February 15, 2017

Woman ordered to pay £50,000 to ex-boyfriend: What cohabiting couples can learn from cases like this

Order for Possession

A former cohabiting couple ended a long-running claim with an expensive day in Court. Mr Powell and Ms Thomas, during the course of their relationship, sought to acquire and renovate a property in Wandsworth, London worth an eventual £450,000.

Unfortunately for Mr Powell the property was acquired in the sole name of Ms Thomas, on the basis that he would contribute his own funds by way of building materials, labour and expenses to bring the then uninhabitable flat up to a liveable condition. An alleged contract was put in place by Ms Thomas's mother, which entitled Mr Powell to a third of the share in the profits of the property.  After completion of the renovation works, the relationship ended and Ms Thomas sought to renege on the contract.

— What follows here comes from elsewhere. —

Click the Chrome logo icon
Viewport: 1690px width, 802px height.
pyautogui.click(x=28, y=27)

The Court awarded in favour of Mr Powell with him obtaining a judgement in a sum reported as £50,000 together with costs. With costs following the result i.e. Ms Thomas being the loser and having to pay Mr Powell’s costs, it is suggested that the overall bill to Ms Thomas is close to £200,000.

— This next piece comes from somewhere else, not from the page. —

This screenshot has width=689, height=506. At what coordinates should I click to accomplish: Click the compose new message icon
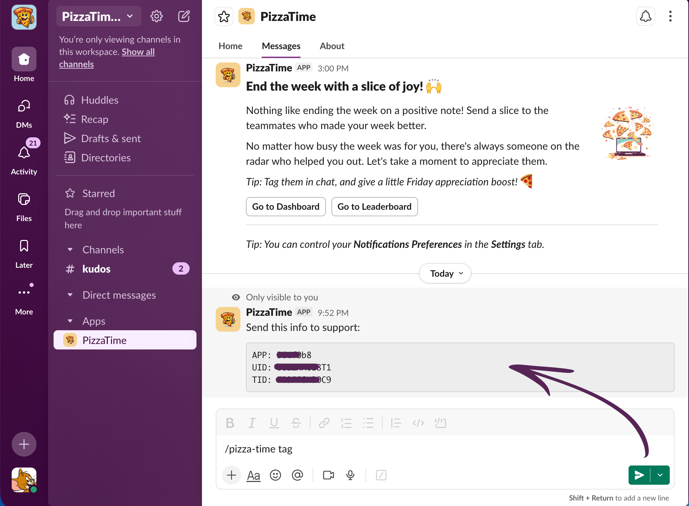pos(184,16)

While disputes such as these rarely progress all the way to a full trial, this case illustrates how not to deal with cohabiting arrangements. The sum itself may have been worth fighting for, but the costs soon outweighed the amount at stake. What could have been a clean separation turned into a high stakes legal battle.

When entering into a cohabitation arrangement you  should always consider the following:

1. A declaration of trust from the outset indicating the property shares owned by each party and the arrangements upon sale.

2. A cohabitation agreement setting out not only the shares in the property but also any jointly owned possessions such as furniture, electricals and other expensive items.

3. Each party should always obtain independent legal advice from the outset.  Whilst this may sound unromantic; documents in plain English setting out the parties’ intentions can avoid the extreme consequences reported above.